== Problem statement ==
Put every line of the records below into a Markdown table with the columns Row and Text, leaving out blank lines. Number the rows in order.
______
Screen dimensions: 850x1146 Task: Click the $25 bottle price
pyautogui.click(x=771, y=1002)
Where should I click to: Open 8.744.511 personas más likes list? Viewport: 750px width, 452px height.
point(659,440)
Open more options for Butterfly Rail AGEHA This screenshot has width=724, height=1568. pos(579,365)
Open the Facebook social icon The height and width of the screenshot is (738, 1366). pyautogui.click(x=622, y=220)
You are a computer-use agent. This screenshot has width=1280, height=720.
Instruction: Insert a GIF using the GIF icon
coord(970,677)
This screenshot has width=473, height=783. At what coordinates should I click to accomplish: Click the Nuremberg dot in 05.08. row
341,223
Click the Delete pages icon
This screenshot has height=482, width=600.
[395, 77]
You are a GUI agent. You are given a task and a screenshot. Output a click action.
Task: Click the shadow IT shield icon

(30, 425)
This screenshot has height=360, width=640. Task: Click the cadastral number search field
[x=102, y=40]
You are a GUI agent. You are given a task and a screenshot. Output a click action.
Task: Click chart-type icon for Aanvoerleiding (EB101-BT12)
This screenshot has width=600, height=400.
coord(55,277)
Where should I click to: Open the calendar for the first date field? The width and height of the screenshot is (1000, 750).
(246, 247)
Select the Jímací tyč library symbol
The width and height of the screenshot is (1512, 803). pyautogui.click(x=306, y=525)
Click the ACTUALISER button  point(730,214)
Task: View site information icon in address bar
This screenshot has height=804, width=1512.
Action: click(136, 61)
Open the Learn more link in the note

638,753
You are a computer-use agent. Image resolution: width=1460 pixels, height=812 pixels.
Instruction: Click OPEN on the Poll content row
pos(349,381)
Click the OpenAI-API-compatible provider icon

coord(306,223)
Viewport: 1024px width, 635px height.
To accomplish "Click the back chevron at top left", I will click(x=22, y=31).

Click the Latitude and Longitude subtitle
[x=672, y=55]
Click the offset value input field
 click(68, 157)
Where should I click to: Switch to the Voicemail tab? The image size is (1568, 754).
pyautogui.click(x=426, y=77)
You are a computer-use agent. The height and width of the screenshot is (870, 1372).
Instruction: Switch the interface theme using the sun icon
______
== Full output ==
| Row | Text |
|---|---|
| 1 | Screen dimensions: 850x1146 Task: Click the $25 bottle price |
| 2 | pyautogui.click(x=771, y=1002) |
| 3 | Where should I click to: Open 8.744.511 personas más likes list? Viewport: 750px width, 452px height. |
| 4 | point(659,440) |
| 5 | Open more options for Butterfly Rail AGEHA This screenshot has width=724, height=1568. pos(579,365) |
| 6 | Open the Facebook social icon The height and width of the screenshot is (738, 1366). pyautogui.click(x=622, y=220) |
| 7 | You are a computer-use agent. This screenshot has width=1280, height=720. |
| 8 | Instruction: Insert a GIF using the GIF icon |
| 9 | coord(970,677) |
| 10 | This screenshot has width=473, height=783. At what coordinates should I click to accomplish: Click the Nuremberg dot in 05.08. row |
| 11 | 341,223 |
| 12 | Click the Delete pages icon |
| 13 | This screenshot has height=482, width=600. |
| 14 | [395, 77] |
| 15 | You are a GUI agent. You are given a task and a screenshot. Output a click action. |
| 16 | Task: Click the shadow IT shield icon |
| 17 | (30, 425) |
| 18 | This screenshot has height=360, width=640. Task: Click the cadastral number search field |
| 19 | [x=102, y=40] |
| 20 | You are a GUI agent. You are given a task and a screenshot. Output a click action. |
| 21 | Task: Click chart-type icon for Aanvoerleiding (EB101-BT12) |
| 22 | This screenshot has width=600, height=400. |
| 23 | coord(55,277) |
| 24 | Where should I click to: Open the calendar for the first date field? The width and height of the screenshot is (1000, 750). |
| 25 | (246, 247) |
| 26 | Select the Jímací tyč library symbol |
| 27 | The width and height of the screenshot is (1512, 803). pyautogui.click(x=306, y=525) |
| 28 | Click the ACTUALISER button  point(730,214) |
| 29 | Task: View site information icon in address bar |
| 30 | This screenshot has height=804, width=1512. |
| 31 | Action: click(136, 61) |
| 32 | Open the Learn more link in the note |
| 33 | 638,753 |
| 34 | You are a computer-use agent. Image resolution: width=1460 pixels, height=812 pixels. |
| 35 | Instruction: Click OPEN on the Poll content row |
| 36 | pos(349,381) |
| 37 | Click the OpenAI-API-compatible provider icon |
| 38 | coord(306,223) |
| 39 | Viewport: 1024px width, 635px height. |
| 40 | To accomplish "Click the back chevron at top left", I will click(x=22, y=31). |
| 41 | Click the Latitude and Longitude subtitle |
| 42 | [x=672, y=55] |
| 43 | Click the offset value input field |
| 44 |  click(68, 157) |
| 45 | Where should I click to: Switch to the Voicemail tab? The image size is (1568, 754). |
| 46 | pyautogui.click(x=426, y=77) |
| 47 | You are a computer-use agent. The height and width of the screenshot is (870, 1372). |
| 48 | Instruction: Switch the interface theme using the sun icon |